Up to 90% of all running injuries are caused by wearing the wrong
shoes. You can purchase the most expensive running shoes on the market, but
if you don’t buy shoes that are designed to fit your arch type and to
compensate for weaknesses in your foot, you will probably experience
problems at some point. The ideal shoe for marathon running are racing
flats which are lightweight and with less cushioning than other shoes.

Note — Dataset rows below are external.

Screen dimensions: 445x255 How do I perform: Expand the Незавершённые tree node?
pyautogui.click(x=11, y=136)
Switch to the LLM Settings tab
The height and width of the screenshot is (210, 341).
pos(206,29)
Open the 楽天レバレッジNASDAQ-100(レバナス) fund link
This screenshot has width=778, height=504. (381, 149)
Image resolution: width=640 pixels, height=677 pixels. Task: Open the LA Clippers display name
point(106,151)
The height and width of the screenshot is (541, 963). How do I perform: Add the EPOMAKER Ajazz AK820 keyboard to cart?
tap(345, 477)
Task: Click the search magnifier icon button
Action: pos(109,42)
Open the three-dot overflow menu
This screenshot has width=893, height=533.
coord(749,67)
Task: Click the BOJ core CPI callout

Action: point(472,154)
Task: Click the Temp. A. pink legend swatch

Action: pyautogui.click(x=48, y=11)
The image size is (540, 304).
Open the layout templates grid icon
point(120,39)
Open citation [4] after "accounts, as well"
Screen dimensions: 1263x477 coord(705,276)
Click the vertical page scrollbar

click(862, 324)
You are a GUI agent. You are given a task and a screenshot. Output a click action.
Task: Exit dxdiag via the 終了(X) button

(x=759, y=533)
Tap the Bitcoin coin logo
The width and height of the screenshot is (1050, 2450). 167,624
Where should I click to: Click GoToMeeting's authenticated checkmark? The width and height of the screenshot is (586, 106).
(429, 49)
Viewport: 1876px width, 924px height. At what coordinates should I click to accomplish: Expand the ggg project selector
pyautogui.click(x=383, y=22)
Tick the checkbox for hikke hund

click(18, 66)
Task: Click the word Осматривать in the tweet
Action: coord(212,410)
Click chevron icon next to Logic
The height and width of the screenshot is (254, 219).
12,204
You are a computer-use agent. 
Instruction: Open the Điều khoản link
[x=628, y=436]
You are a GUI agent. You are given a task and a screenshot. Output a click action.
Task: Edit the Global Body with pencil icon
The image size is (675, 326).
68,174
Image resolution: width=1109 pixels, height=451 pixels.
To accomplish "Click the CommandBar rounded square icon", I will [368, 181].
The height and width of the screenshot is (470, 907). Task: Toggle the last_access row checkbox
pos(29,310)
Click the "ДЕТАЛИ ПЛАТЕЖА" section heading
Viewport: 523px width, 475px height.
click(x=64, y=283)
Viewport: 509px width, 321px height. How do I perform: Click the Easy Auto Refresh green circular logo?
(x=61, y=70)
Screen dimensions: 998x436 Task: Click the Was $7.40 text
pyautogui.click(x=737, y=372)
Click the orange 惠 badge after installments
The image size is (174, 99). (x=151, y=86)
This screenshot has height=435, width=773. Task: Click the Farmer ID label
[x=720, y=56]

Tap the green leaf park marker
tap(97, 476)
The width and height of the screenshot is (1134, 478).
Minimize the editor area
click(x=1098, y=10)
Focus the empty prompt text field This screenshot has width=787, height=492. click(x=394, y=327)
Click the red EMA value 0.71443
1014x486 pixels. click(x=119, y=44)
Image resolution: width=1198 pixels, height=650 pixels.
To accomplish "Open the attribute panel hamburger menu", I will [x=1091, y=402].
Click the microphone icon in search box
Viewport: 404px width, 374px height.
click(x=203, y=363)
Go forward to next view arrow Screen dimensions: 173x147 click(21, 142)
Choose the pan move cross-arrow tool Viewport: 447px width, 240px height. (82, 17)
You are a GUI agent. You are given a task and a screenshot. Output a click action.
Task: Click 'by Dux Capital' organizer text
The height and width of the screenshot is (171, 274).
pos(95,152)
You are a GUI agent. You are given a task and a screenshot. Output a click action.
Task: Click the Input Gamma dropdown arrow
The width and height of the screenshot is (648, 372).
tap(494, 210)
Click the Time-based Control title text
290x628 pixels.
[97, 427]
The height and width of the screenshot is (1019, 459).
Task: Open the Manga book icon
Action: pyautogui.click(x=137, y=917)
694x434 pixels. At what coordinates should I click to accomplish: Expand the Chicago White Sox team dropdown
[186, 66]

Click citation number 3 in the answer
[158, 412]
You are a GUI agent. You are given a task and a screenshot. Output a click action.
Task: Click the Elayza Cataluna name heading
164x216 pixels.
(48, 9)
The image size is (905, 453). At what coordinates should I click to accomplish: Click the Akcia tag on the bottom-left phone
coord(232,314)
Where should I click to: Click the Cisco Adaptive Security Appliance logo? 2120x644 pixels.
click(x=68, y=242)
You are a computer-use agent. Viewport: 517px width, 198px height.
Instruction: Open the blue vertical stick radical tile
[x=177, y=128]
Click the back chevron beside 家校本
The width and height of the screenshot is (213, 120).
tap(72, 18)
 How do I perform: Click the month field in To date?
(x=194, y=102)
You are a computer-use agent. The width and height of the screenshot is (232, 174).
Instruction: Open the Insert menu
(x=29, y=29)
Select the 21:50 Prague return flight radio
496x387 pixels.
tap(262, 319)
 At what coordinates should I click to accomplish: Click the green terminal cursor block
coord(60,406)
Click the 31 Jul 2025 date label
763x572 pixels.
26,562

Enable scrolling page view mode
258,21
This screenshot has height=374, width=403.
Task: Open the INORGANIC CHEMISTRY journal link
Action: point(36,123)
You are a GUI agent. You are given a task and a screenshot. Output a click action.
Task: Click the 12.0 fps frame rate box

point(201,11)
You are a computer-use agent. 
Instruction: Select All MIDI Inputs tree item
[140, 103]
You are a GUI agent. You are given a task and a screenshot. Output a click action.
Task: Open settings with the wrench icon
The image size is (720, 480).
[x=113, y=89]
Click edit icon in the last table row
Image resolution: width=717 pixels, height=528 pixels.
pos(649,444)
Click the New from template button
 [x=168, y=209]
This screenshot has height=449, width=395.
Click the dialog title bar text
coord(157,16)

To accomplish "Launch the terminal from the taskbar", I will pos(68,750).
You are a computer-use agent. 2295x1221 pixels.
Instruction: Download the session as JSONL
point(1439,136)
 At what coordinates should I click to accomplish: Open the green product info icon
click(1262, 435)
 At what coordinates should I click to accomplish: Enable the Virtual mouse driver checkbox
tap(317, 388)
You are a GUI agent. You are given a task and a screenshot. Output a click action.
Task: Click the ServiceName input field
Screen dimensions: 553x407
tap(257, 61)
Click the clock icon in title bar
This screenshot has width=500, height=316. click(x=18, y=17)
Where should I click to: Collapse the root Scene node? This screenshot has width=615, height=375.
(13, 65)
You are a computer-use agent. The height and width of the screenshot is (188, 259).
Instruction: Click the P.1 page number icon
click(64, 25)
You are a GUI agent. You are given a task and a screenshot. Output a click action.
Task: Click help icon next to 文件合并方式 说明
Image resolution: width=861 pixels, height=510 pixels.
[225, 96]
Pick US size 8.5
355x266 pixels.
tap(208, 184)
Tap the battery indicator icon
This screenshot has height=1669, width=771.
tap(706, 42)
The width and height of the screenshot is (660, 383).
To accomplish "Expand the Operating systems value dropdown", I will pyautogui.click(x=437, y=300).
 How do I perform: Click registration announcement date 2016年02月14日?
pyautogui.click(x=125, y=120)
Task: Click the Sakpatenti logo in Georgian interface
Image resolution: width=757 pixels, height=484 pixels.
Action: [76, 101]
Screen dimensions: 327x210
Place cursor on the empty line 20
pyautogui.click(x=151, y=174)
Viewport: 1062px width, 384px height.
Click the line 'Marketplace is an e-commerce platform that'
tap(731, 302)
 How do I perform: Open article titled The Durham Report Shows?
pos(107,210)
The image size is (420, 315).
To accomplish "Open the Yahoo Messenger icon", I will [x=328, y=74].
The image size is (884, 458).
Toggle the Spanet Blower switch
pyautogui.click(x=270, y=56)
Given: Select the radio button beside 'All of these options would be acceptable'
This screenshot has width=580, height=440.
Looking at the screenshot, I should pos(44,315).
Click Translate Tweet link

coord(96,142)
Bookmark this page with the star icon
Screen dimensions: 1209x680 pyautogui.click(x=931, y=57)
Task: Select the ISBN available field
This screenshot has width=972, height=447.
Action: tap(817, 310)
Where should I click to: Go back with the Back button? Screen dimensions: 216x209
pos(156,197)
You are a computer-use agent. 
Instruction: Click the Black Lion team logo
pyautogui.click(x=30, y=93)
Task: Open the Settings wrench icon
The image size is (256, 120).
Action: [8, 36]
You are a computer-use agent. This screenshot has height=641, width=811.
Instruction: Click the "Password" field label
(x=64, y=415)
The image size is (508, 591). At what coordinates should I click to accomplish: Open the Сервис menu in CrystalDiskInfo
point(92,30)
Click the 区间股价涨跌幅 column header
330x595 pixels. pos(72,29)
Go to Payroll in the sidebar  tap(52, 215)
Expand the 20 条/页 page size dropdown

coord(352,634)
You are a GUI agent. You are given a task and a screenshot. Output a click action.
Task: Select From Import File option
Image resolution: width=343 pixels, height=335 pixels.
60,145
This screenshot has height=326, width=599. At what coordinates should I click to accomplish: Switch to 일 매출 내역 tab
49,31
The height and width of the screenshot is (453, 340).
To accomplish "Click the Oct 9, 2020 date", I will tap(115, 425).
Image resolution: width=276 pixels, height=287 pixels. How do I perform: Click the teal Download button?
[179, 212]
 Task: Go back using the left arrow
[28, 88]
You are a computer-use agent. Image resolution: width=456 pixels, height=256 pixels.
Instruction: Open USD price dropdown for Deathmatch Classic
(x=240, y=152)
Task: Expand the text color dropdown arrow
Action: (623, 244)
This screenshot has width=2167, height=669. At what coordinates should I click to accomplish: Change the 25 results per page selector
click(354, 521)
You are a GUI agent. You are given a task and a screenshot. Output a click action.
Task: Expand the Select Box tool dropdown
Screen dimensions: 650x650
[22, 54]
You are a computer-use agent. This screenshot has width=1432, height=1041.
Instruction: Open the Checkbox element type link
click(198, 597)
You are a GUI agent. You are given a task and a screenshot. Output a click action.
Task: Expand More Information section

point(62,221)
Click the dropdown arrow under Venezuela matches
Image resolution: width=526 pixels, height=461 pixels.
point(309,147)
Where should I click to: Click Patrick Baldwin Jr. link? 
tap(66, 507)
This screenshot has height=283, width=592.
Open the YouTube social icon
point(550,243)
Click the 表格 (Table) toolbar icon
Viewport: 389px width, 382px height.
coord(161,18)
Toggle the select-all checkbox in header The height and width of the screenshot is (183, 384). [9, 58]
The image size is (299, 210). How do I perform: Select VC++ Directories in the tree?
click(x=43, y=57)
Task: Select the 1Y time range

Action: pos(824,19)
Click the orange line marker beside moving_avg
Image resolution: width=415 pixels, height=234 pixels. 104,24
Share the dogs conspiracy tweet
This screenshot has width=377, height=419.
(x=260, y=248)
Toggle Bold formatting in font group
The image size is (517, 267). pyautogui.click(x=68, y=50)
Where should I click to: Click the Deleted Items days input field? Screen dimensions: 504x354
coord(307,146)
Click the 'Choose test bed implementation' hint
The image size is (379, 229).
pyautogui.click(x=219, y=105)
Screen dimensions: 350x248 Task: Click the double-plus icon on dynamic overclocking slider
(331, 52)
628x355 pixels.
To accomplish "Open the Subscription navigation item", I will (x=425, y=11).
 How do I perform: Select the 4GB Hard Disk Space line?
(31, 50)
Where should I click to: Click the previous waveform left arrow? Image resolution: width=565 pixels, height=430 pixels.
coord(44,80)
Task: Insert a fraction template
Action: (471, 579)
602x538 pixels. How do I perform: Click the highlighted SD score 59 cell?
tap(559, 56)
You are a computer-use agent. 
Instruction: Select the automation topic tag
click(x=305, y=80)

Overweight runners, however, will need more cushioning to absorb pressure
on the leg. The most important thing to determine before you start
shopping for running shoes is what kind of arch you have.
Wet your feet and
walk on concrete, for instance, on a swimming pool deck. Examine the
impression of your feet. If you see that the heel and the forefoot are
jointed by a band ½ the width of the foot, you have a normal arch. If the
band is less than half the width of the foot, your arch is high, you
will need a shoe with more cushioning and may need orthonics or to do
special exercises.
If the band is more than ½ the width of the foot,
you have a flat foot and will need a motion controlled shoe with a firm
midsole. Always take a seasoned marathon runner with you to pick out
your shoes. This is a good time to go to the mall and shop rather than
ordering something online.
Born to Run
You’ve done it since you were a baby, but is your running technique
right for the big race? The best place to land is on your heels or midfoot
and to roll forward. Running on your toes is fine for sprinting races,
but in “the long run” a toe landing will make the shins sore and
tighten the calves. Keep your hands at your waist; holding the hands at a
lower level will wear you out. Your hands should be relaxed rather than
clenched in tight fists. Make sure your posture is straight, your head is
up and your shoulders are level. Don’t bounce; it is too hard on your
legs and feet. Land softly on your feet and roll forward.